According to the Kellogg student panel on Super Bowl Advertising, the biggest winners were Microsoft, Cheerios, Heinz, Volkswagen, Butterfinger, and Budweiser. “Microsoft not only led the ranking, it also embodied the inspirational tone of many of the ads this year,” said Tim Calkins, Clinical Professor of Marketing. “This sentiment also was reflected in the Cheerios and Heinz ads, both of which elicited the basic good feelings consumers associate with the brands.”

And the losers in Super Bowl Advertising? Kellogg listed Carmax, Subway, and Audi. Kellogg’s press release noted that “Audi finished at the bottom of the ranking, mainly because the ad featured a somewhat disturbing dog character that overwhelmed the brand. Other ads that fell flat include CarMax and SUBWAY; the CarMax ad was slightly confusing and the SUBWAY spot didn’t have the creativity required to break through the clutter.”

2014 also reflected the increasing importance of social media, with Super Bowl Advertising designed not only to build brand and goose sales, but also generate hits on social media sites. While critics initially claimed social media would dilute the importance of Super Bowl advertising. Calkins has seen the opposite: “I actually think it only makes it bigger. The thing about social media is, you need something to talk about.  If you’re advertising on the Super Bowl, you’re creating all sorts of topics to talk about in the weeks leading up to the game.”

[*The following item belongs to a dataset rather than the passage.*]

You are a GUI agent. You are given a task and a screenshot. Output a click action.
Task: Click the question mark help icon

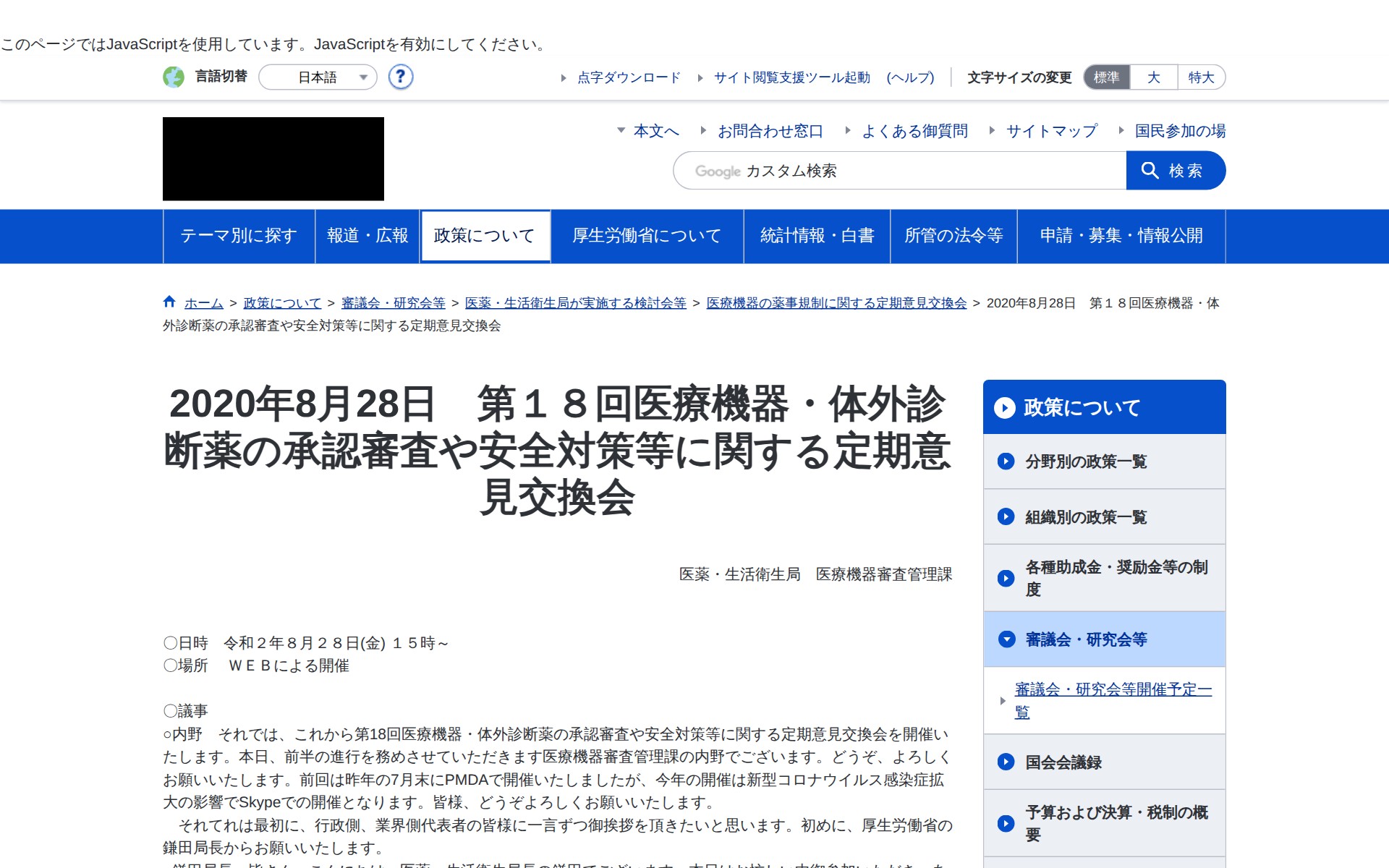pyautogui.click(x=400, y=77)
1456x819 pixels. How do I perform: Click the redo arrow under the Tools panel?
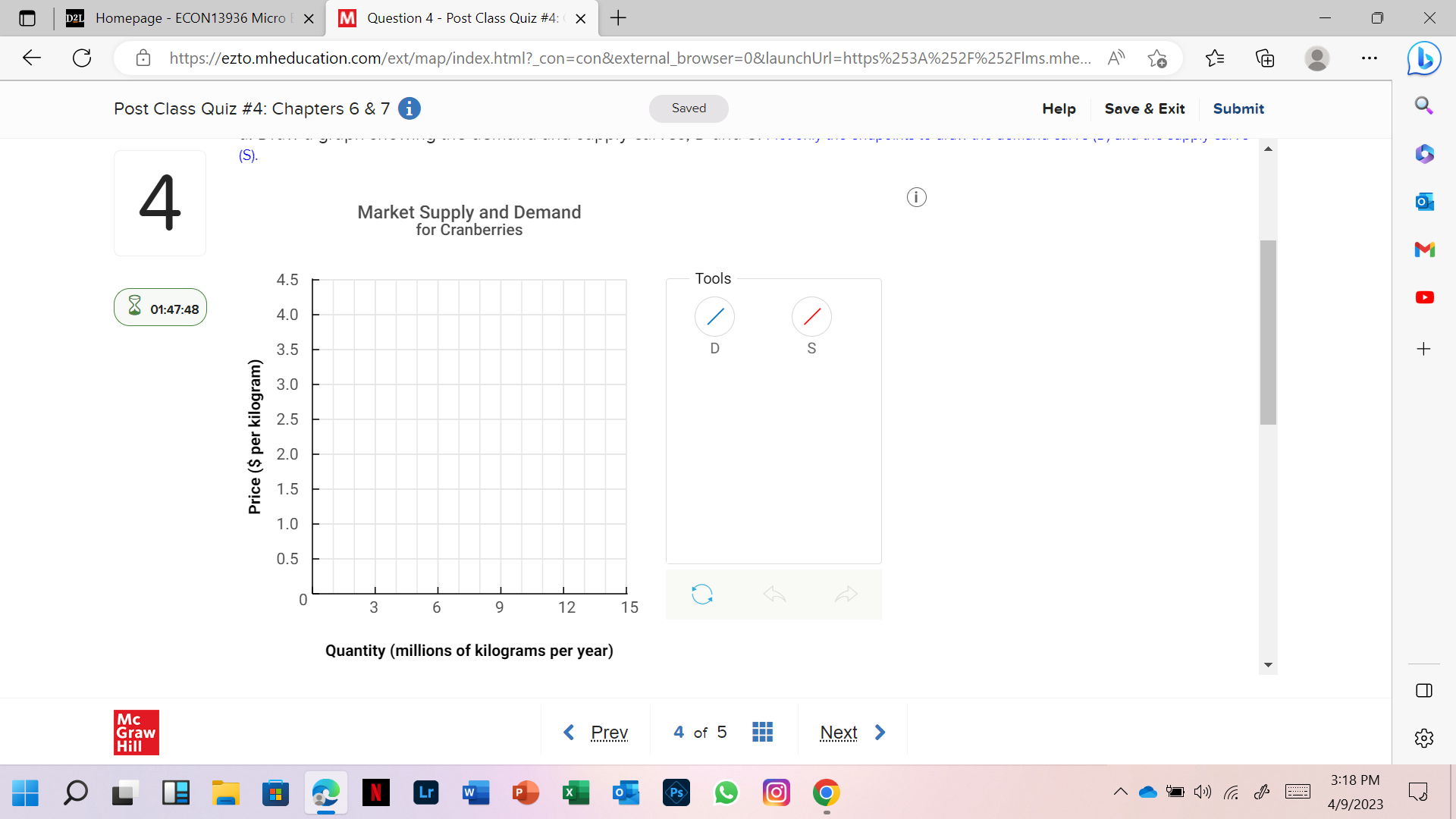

Twitter, in particular, has changed the playing field. Kellogg Professor Derek Rucker observes that we, as consumers, don’t watch television in the same as ten years ago. “We do it with iphones, ipads, and what have you.” As a result, the objective of the ads have evolved: “What you do with the spot is you use it as a platform, where you can then do things before and after the spot…The more you can do around it (on social media), the more value you get.”